— Aufgaben —
a) Kopieren Sie aus dem Textauszug wortgetreu den Abschnitt zwischen „Soziale Medien sind“ und „Herausforderungen und Lösungen.“, beide einschließlich.
b) Nennen Sie alle Länder, die im Textauszug namentlich erwähnt werden, jedes Land nur einmal.
c) Beantworten Sie anhand des Textauszugs die folgenden Fragen:
(i) In welcher Ausgabe des GI-Radar ist der Beitrag erschienen?
(ii) Wie heißt das Veröffentlichen privater Daten von Personen?
(iii) Was wollten Aktivist:innen in Myanmar nach dem Militärputsch 2021 mit sozialen Medien erreichen?

— Textauszug —
- - - - - - -
Soziale Medien sind ein wichtiges Werkzeug für Aktivist:innen – aber auch ein Risiko. Hassrede, Überwachung und Desinformation nehmen zu. Wie können Betroffene sich schützen? Dieser Artikel zeigt Herausforderungen und Lösungen.

Erschienen in der 373. Ausgabe des GI-Radar am 21.02.2025: https://gi-radar.de/373-digitale-gewalt/

Digitale Gewalt gegen Aktivist:innen: Risiken und mögliche Handlungsmöglichkeiten

Seit den frühen 2010er Jahren, insbesondere während der Proteste in Ägypten und Tunesien, wurde die Rolle von Informations- und Kommunikationstechnologien (IKT) für aktivistische Tätigkeiten immer wichtiger. Dies zeigt sich beispielsweise an der Nutzung sozialer Medien durch Aktivist:innen in Myanmar, die nach dem Militärputsch 2021 internationale Aufmerksamkeit erlangen wollten. IKTs bieten zahlreiche Vorteile wie Kosteneinsparungen, Zugang zu alternativen Informationsquellen und die Demokratisierung politischer Beteiligung. Jedoch sind Aktivist:innen mit vielfältigen Herausforderungen und unterschiedlichen Formen von digitaler Gewalt konfrontiert, darunter Internetabschaltungen, Hassrede und Zensurmaßnahmen. Auch ist ein Anstieg digitaler Überwachung, Propaganda und der Manipulation von Informationen zu verzeichnen. Die zunehmende Verbreitung digitaler Gewalt stellt für Aktivist:innen und soziale Bewegungen ein signifikantes Problem dar, was dazu führt, dass sich immer mehr Aktivist:innen selbst zensieren und sich aus den Online-Räumen zurückziehen. 

Zunahme digitaler Gewalt gegen Aktivist:innen

Digitale Gewalt bezeichnet Handlungen, die im digitalen Raum stattfinden und durch Technik entweder unterstützt oder überhaupt erst ermöglicht werden. Als Beispiele für derartige Handlungen können Hassreden, die Verbreitung falscher Informationen,Zensur oder auch das Veröffentlichen privater Daten von Personen (Doxing) genannt werden. Auch relativ neue Phänomene wie Deepfakes, die durch KI ermöglicht werden, fallen in diese Kategorie. Es kristallisiert sich zunehmend heraus, dass die Grenzen zwischen digitaler Gewalt und physischer, direkter Gewalt zunehmend verschwimmen. Dies zeigt sich darin, dass digitale Gewalt häufig ein Vorläufer vor direkter, physischer Gewalt darstellt. Empirische Untersuchungen zeigen, dass solche Übergriffe nicht nur prominente Aktivist:innen betreffen, sondern auch Menschen, die vermeintlich „kontroverse“ Themen wie Umwelt- oder Frauenrechte ansprechen, insbesondere in Ländern, in denen solche Themen stark umstritten sind. Fallstudien aus Ländern wie Myanmar, Kamerun und Kolumbien zeigen, dass digitale Gewalt weit verbreitet ist und vor allem oft Indigene, schwarze und weibliche Aktivist:innen betrifft. Die Folgen digitaler Gewalt reichen von psychischen Belastungen bis hin zu einem Rückzug aus sozialen Netzwerken (chilling effect), was häufig das Ziel der Täter:innen ist. Ein weiterer Aspekt, der in diesem Zusammenhang zu berücksichtigen ist, ist die Tatsache, dass viele der betroffenen Aktivist:innen nicht über die Identität der Täter:innen informiert sind. Zudem fehlt es in vielen Ländern an einem rechtlichen Rahmen, der solche Taten verfolgt. Diese Entwicklungen verdeutlichen, dass digitale Gewalt nicht als ein isoliertes Phänomen betrachtet werden sollte, sondern als ein Teil eines größeren, komplexen Zusammenhangs.
- - - - - - -
— Bereitgestelltes Material —
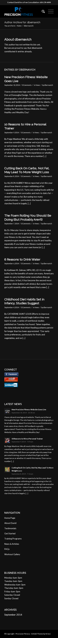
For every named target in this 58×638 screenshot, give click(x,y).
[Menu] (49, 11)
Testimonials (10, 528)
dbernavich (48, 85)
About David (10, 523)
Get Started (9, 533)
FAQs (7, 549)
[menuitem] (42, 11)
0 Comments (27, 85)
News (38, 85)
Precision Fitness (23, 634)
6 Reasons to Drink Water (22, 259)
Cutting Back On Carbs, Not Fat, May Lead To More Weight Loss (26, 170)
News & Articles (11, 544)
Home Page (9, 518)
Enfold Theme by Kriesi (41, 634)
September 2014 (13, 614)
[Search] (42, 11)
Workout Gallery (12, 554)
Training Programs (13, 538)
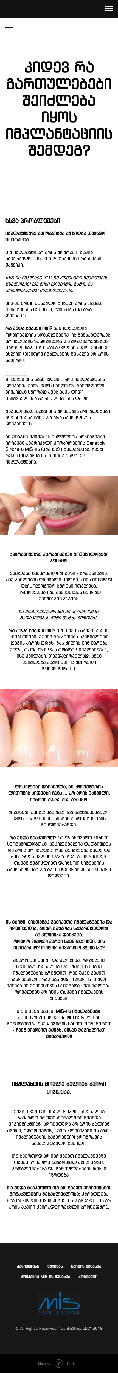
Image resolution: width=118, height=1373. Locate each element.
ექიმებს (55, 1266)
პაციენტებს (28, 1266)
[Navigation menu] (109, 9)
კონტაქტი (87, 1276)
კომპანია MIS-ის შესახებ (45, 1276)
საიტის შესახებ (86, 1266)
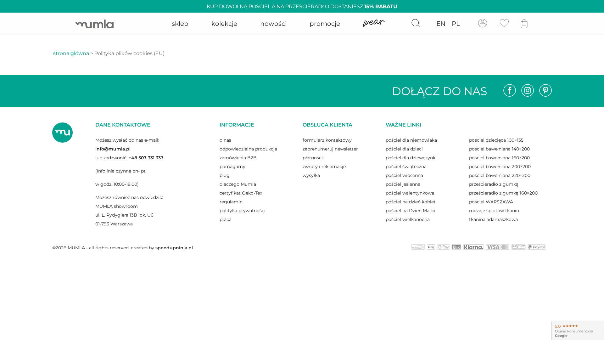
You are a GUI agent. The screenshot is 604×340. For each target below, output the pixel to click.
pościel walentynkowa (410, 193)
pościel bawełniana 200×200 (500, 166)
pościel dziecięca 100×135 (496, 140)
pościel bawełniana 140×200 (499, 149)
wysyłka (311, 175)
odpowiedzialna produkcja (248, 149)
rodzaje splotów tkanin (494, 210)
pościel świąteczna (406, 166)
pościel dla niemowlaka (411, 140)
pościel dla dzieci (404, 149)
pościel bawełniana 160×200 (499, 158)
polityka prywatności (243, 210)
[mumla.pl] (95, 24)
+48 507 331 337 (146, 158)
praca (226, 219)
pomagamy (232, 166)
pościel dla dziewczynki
- - - - - - -
— Lösungen —
a)
Soziale Medien sind ein wichtiges Werkzeug für Aktivist:innen – aber auch ein Risiko. Hassrede, Überwachung und Desinformation nehmen zu. Wie können Betroffene sich schützen? Dieser Artikel zeigt Herausforderungen und Lösungen.

b) Ägypten, Tunesien, Myanmar, Kamerun, Kolumbien

c)
(i) Der Beitrag ist in der 373. Ausgabe erschienen.
(ii) Es heißt Doxing.
(iii) Sie wollten internationale Aufmerksamkeit erlangen.